Building your first AI solution from end-to-end with Microsoft Azure

This is a quick tutorial and introduction for beginners in cloud-based machine learning to build their first ML workspace on Microsoft Azure.

Building your first AI solution from end-to-end with Microsoft Azure
Photo by Windows / Unsplash

 Hi there, my name is Mark. I am a computer science student and a tech entrepreneur with a mission to help people to create more with AI technologies. Today, I would like to share how I developed an AI solution from end to end using Microsoft Azure ML Studio. Microsoft ML Studio is an end-to-end vertical integrated AI engineering platform for people from minimal technical literacy to AI engineering professionals to develop their machine learning solutions without the worries of hardware and deployment.

 Today, I would like to share how to set up your Microsoft Azure ML Studio in minutes and start creating your first ML project with AutoML solutions available on Azure. Secondly, you will learn how to deploy your ML solution to the front-end application with React and Azure Static Website services. By the end of the tutorial, you will be able to start your first ML project without any GPU. More importantly, you can start making your AI impacts from day one without worrying about infrastructure management.

Set up your AI launch pad: Microsoft Azure ML Studio

  1. Firstly, you will need a Microsoft Azure account; you can create it without any upfront cost. Also, if you are a student right now, you can activate your student account with the email issued by your school/university.
Create Your Azure Free Account Today | Microsoft Azure
Get started with 12 months of free services, 40+ services that are always free, and USD200 in credit. Create your free account today with Microsoft Azure.
Azure for Students – Free Account Credit | Microsoft Azure
With Microsoft Azure for Students, get a $100 credit when you create your free account. There is no credit card needed and 12 months of free Azure services.

2. You must create a resource group to organize your project.

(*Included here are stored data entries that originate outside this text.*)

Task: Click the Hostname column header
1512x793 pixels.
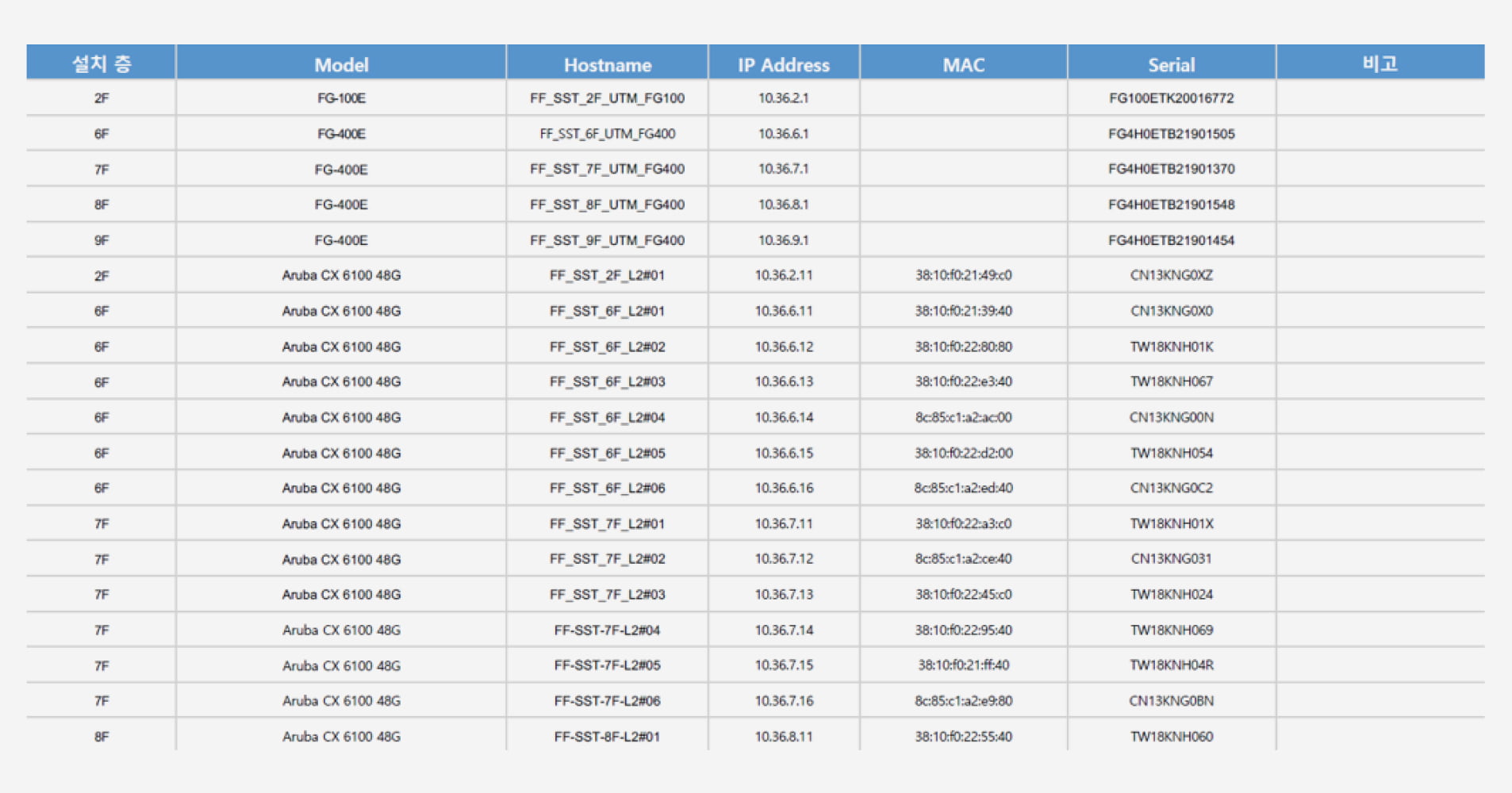Action: point(607,64)
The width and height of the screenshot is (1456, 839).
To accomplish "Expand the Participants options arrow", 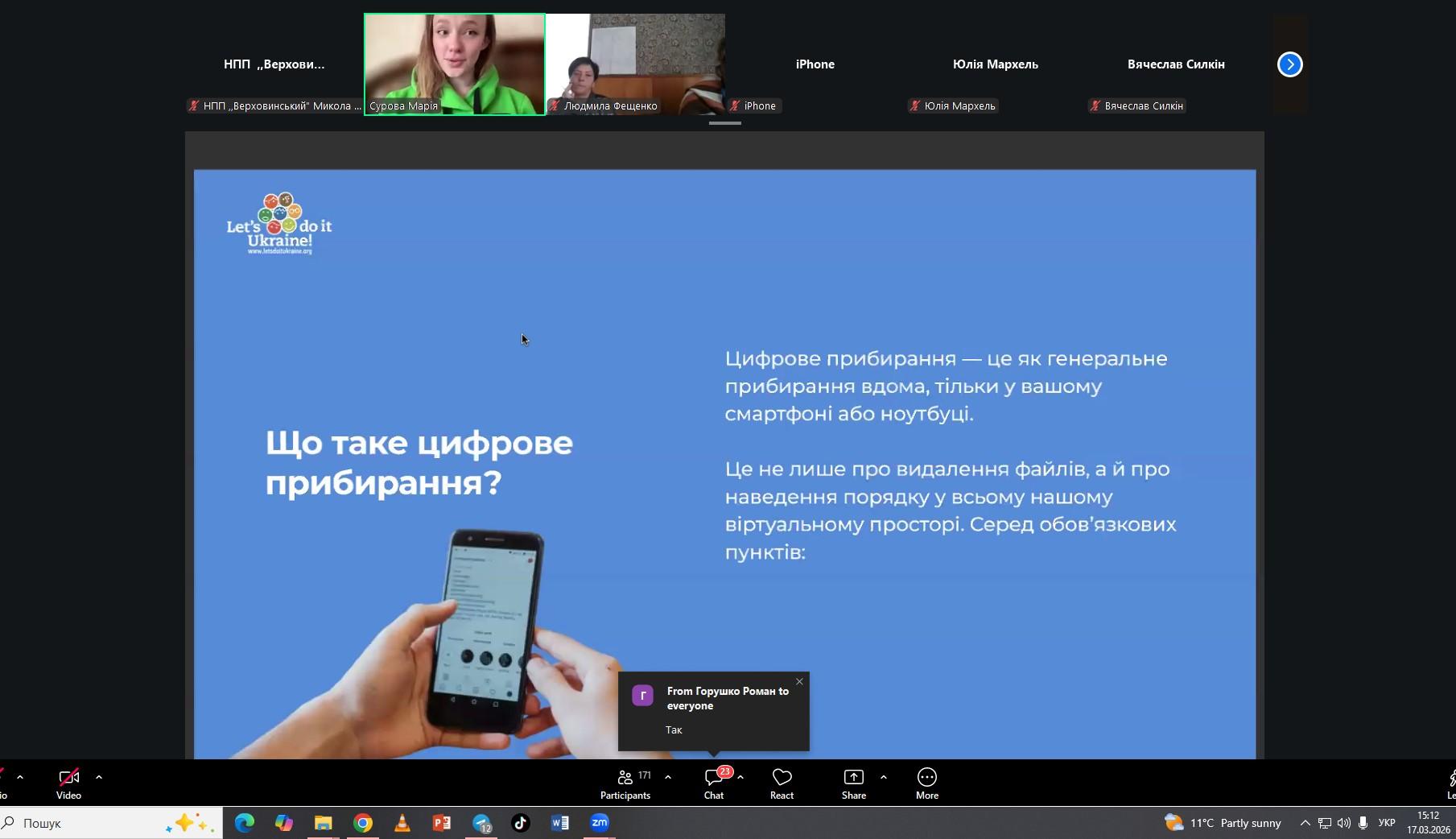I will 668,778.
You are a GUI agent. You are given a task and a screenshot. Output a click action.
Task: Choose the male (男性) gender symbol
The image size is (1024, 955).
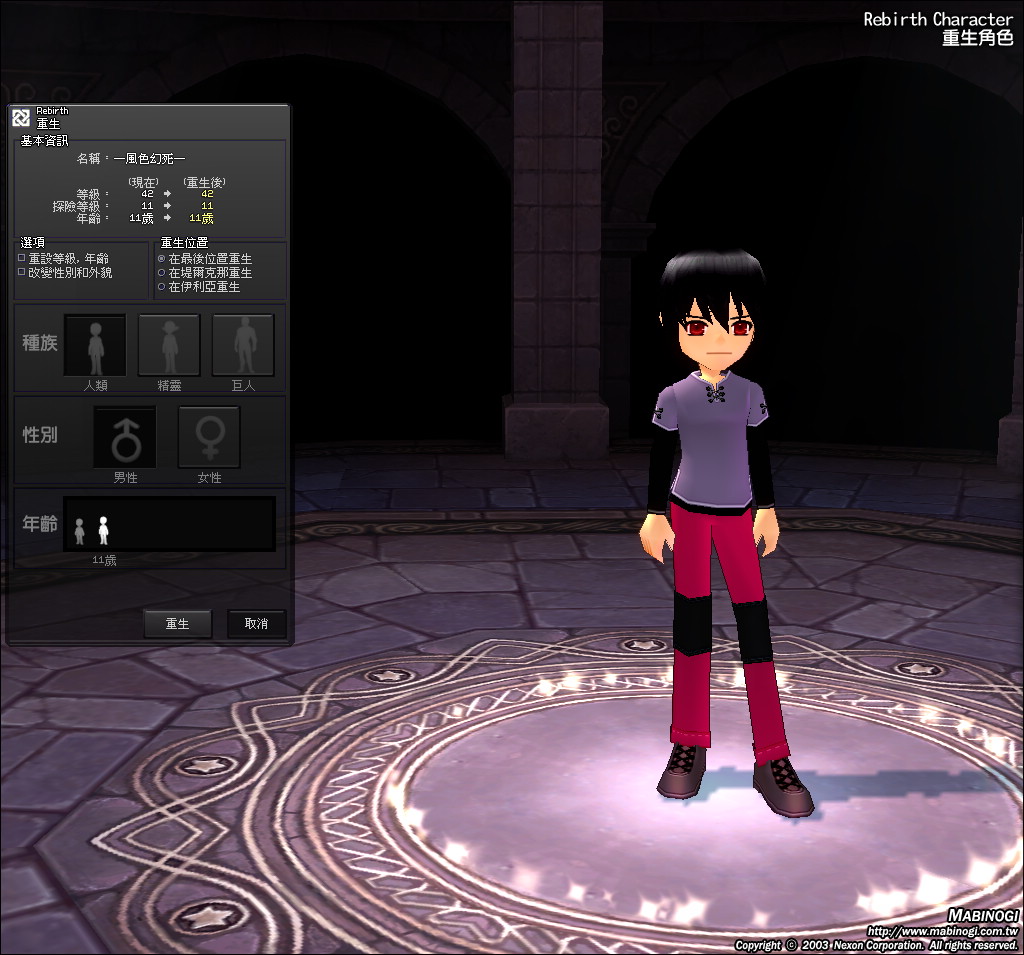(x=125, y=437)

3. Once you have created your resource group, you need to create an ML Studio service.

4. Wait a minute for deployment; once it is finished, you can click the URL provided right in Azure to start developing!

Start your first ML project with ML Studio.

 Once you have created this workspace with Microsoft Azure Machine Learning Studio, you can start to utilize the following features of the workspace.

  • Data Collection and Labelling
  • Auto-Machine Learning (AutoML) or No-code Machine Learning
  • Efficient Computing Available within the Workspace

Here is a series of tutorials from the Microsoft Docs site to share how to start using ML Studio to learn more about how you could harness the power of cloud-based machine learning from end to end!

Tutorial: Get started with a Python script (SDK v2) - Azure Machine Learning
Get started with your first Python script in Azure Machine Learning. This is part 1 of a three-part getting-started series.

 In the end, to quickly recap, here are some critical summaries for you as a takeaway.

  • Cloud machine learning can help you enter the world of machine learning without spending hundreds of dollars on hardware like GPU.
  • Cloud machine learning provides an end-to-end solution to quickly train and deploy your machine learning model.
  • The tutorial creates a simple tutorial for establishing your first ML studio project without worrying about the entry.

This is just a brief introduction to Micorosft Azure and its Machine Learning Studio solution, and now it is your turn to make excellent AI tools or solutions for your audiences to create a better world with cloud-based ML.